Ben Mitchell
Ben Mitchell is a freelance type designer based in Brighton, UK.
He studied his masters in typeface design at the University of Reading, graduating with distinction in 2012. His research and dissertation traced the evolution of the Burmese alphabet from its Brahmi roots in inscriptions, palm-leaf manuscripts and traditional folding books, through its initial casting in metal type in 1776, to its modern-day form. This research culminated in the completion of a font family supporting Burmese, Thai and Latin.
He is continuing to develop his specialisation in the scripts of Southeast Asia, a region Ben has been visiting for almost 20 years. He spends most of his time these days designing fonts for Thai, Lao, Burmese and Khmer, and regularly makes research trips to Southeast Asia to study typography, lettering and handwriting, which help inform his professional practice.
Ben aims to base his design work on firm foundations, by discussing languages, palaeography and current typographic conventions with academics, designers, software engineers and publishers who work with Southeast Asian writing systems. He also studies Southeast Asia's manuscript tradition, by consulting archives at the British Library, the Royal Asiatic Society, and the Siam Society among others.
Ben has worked on text, display and user interface (UI) fonts, script extensions, retail and custom designs, and has consulted on existing non-Latin typefaces. Clients include Adobe, Brody Associates, Monotype, Miles Newlyn, Rosetta Type Foundry and Tiro Typeworks.

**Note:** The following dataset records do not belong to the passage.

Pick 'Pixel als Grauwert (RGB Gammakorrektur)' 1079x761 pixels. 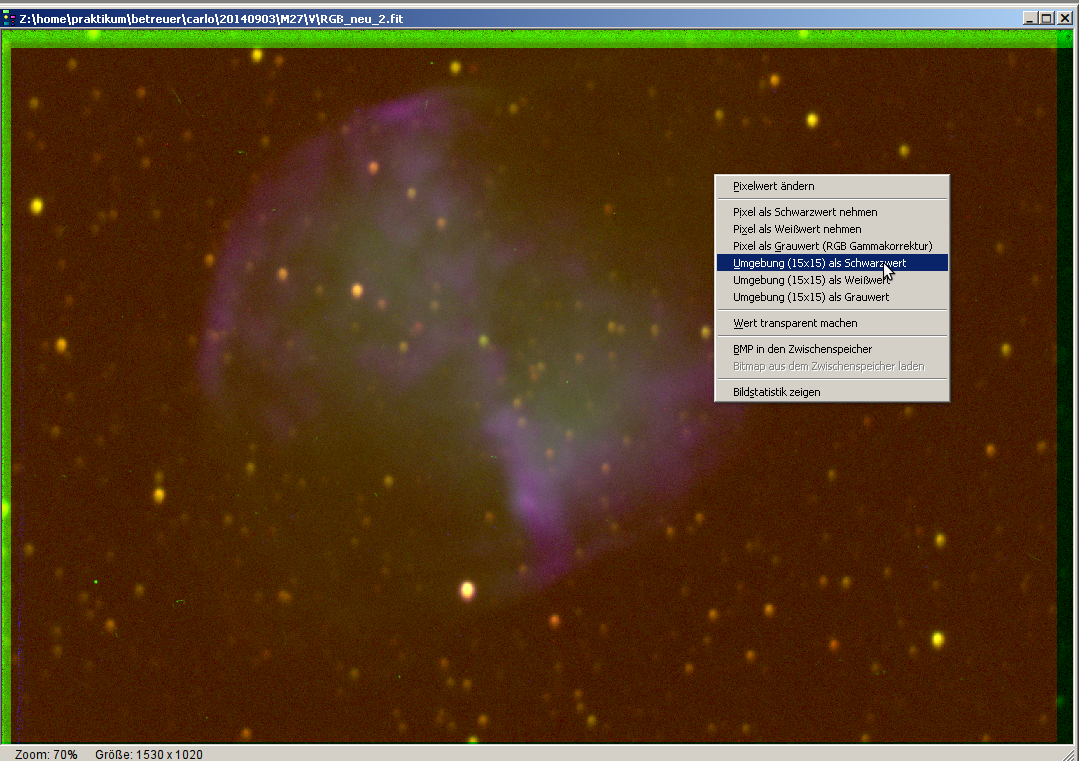click(x=832, y=246)
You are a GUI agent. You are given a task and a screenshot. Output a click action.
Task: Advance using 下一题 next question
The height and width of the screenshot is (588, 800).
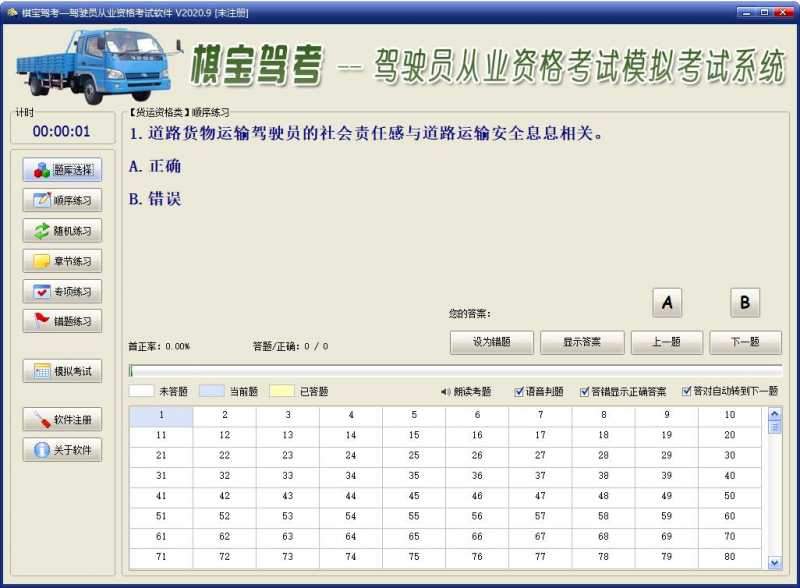click(745, 342)
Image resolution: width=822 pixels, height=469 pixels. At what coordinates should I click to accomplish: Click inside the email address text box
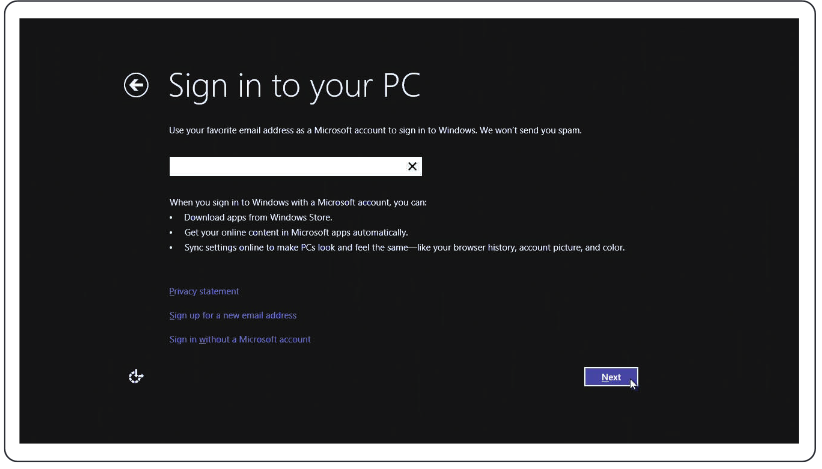click(x=285, y=167)
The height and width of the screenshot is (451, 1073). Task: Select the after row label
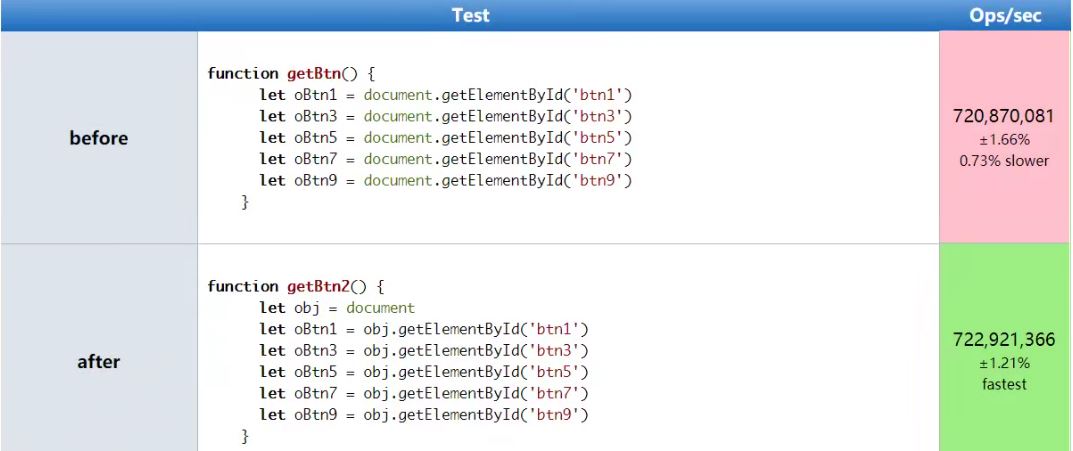coord(99,361)
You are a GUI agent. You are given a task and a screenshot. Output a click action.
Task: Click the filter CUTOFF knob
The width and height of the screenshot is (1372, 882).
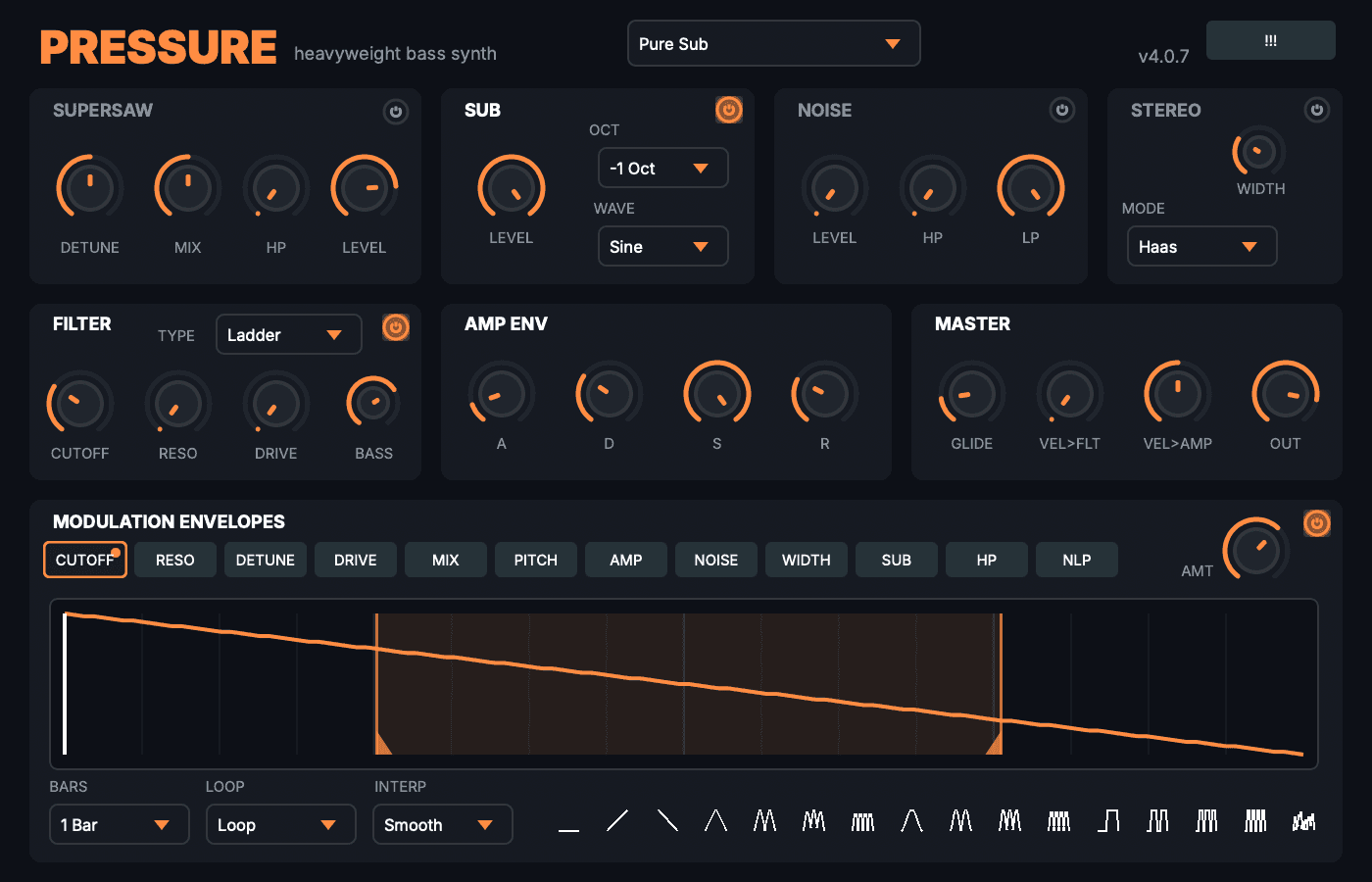tap(80, 404)
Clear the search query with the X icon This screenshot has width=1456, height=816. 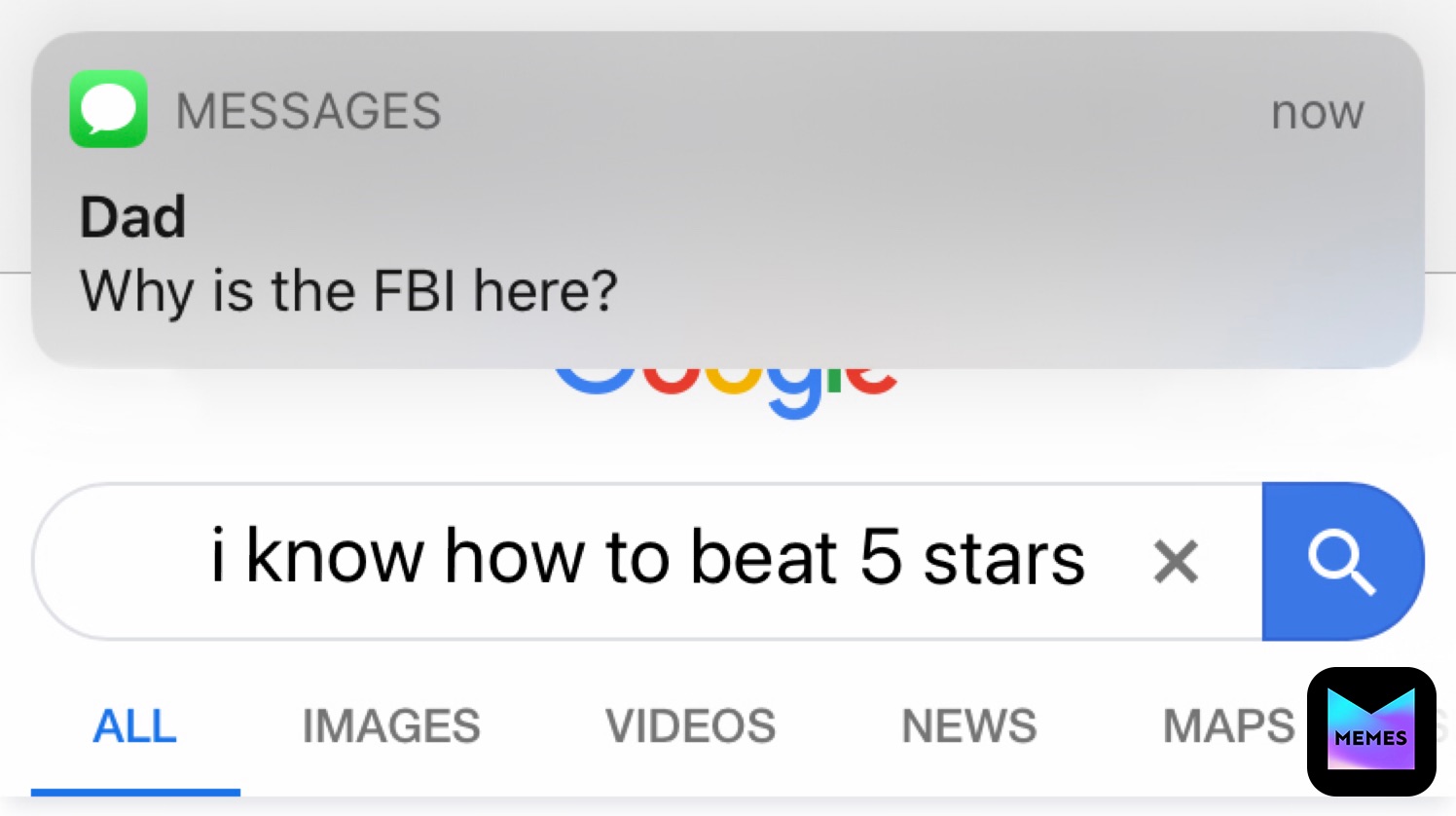(1175, 562)
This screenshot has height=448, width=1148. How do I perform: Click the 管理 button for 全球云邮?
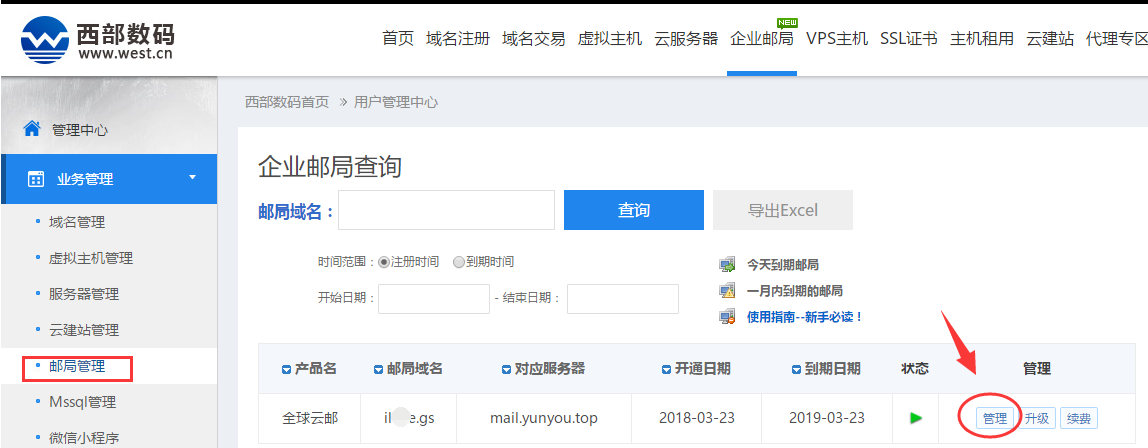click(x=994, y=418)
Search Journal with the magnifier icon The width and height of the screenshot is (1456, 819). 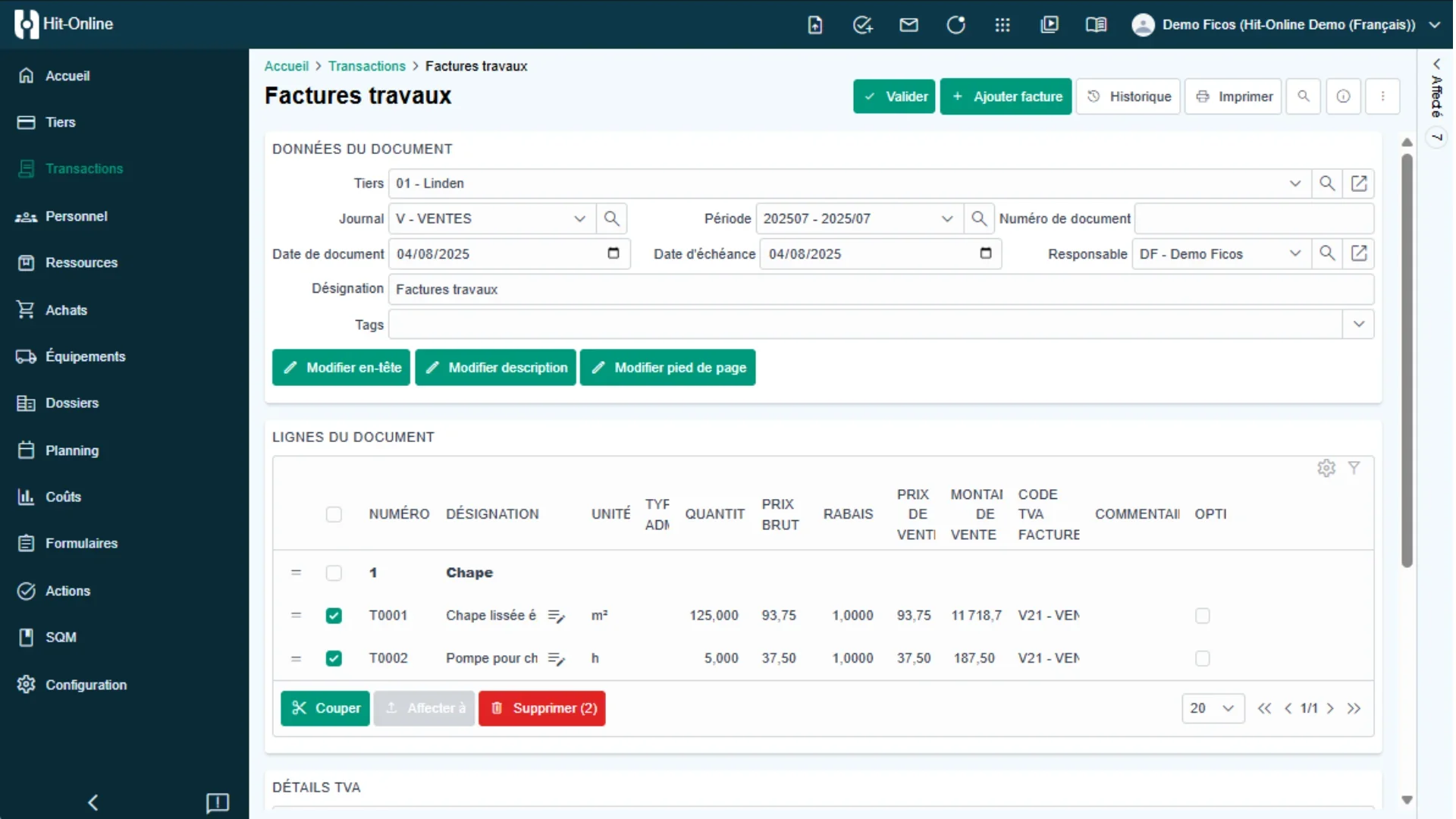(611, 219)
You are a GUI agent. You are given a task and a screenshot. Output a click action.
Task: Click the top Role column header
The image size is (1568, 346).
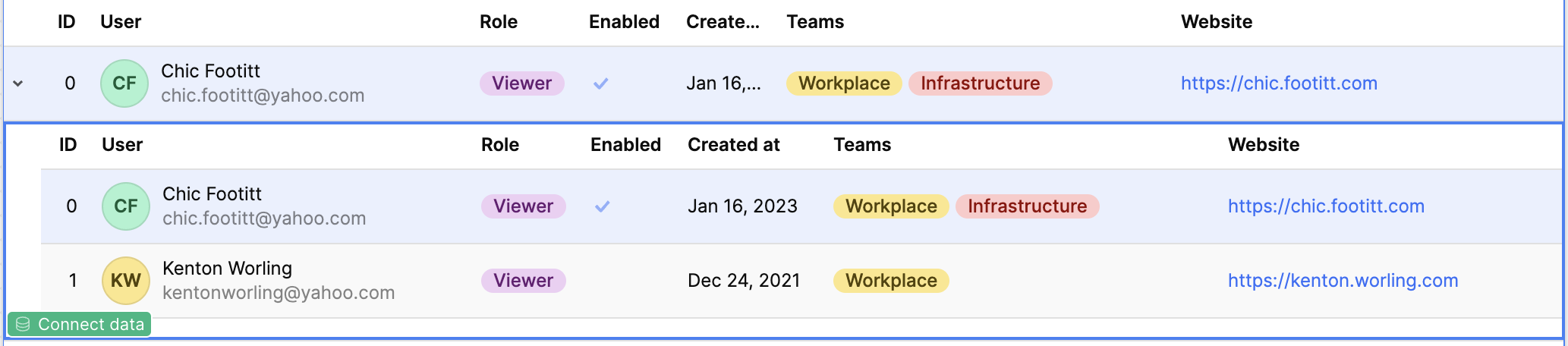tap(499, 22)
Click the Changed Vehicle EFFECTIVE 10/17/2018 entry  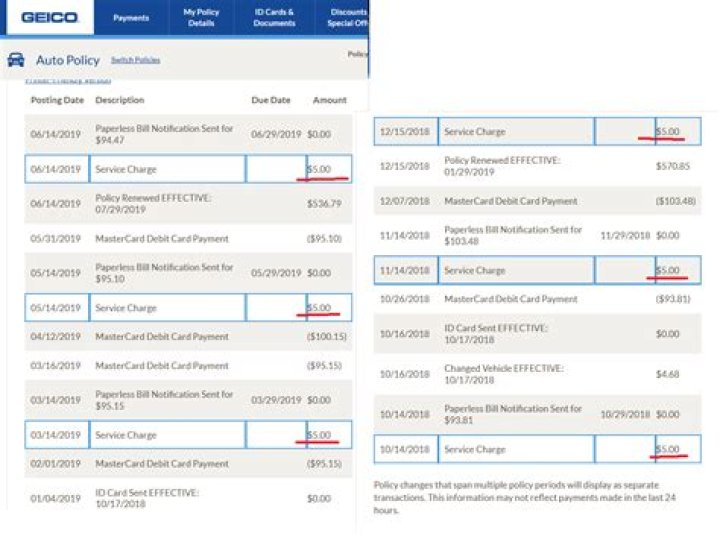pos(503,374)
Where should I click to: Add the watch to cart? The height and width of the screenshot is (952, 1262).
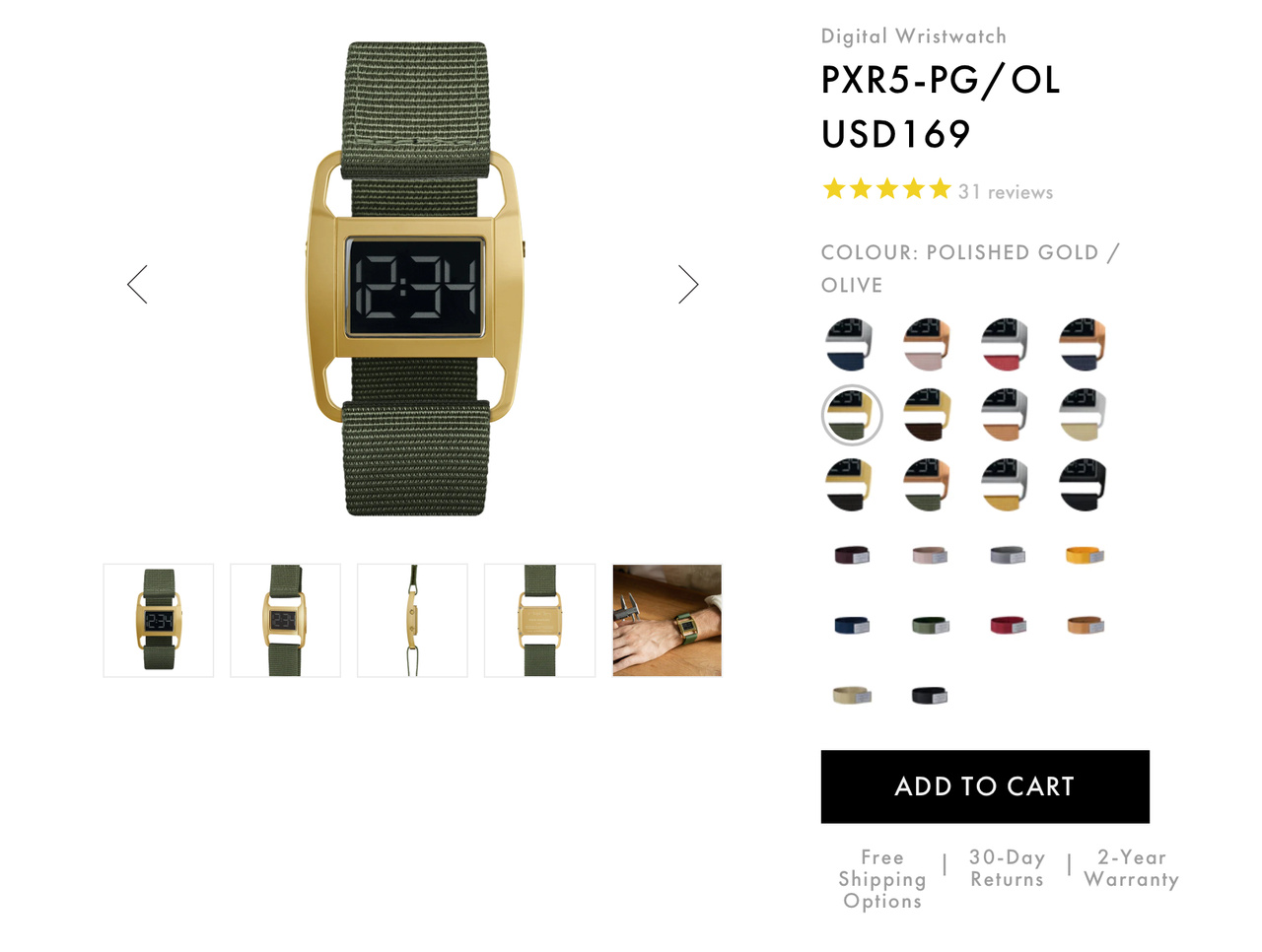[985, 786]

Alongside the development of new type families, Ben teaches type design workshops in the UK and in Thailand (including on the CommDe course at Chulalongkorn University), and enjoys talking about type at conferences.
BITS 6 International Workshop
Ben Mitchell
October 8, 2016.
1.00 pm. - 3.00 pm.
Workshop room, TCDC
Available slots : 10 person
“Exploring multi-script logo design”
Localisation of products and their logos is an ever-increasing part of company branding, especially in Southeast Asia. But some companies are doing better jobs than others at translating their aesthetic into different scripts. This workshop will give participants the chance to design a logo/wordmark in a variety of Southeast Asian scripts, preserving the essential characteristics of the parent brand.
BITS 6 International Conference
Ben Mitchell
October 9, 2016.
Session 2 (1.00 pm. - 3.00 pm.)
W Hotel
“How can we learn to design fonts like a native?”
Most type designers are much more familiar with their own, native writing system, than with any other. But this shouldn’t mean that we can’t develop the skills to design other scripts like a native. With a special emphasis on the Southeast Asian scripts, Ben will identify the most useful resources we can seek when designing for an unfamiliar writing system, explore what it means to become familiar with a writing system, and note what to look at when trying to balance different scripts into one unified design.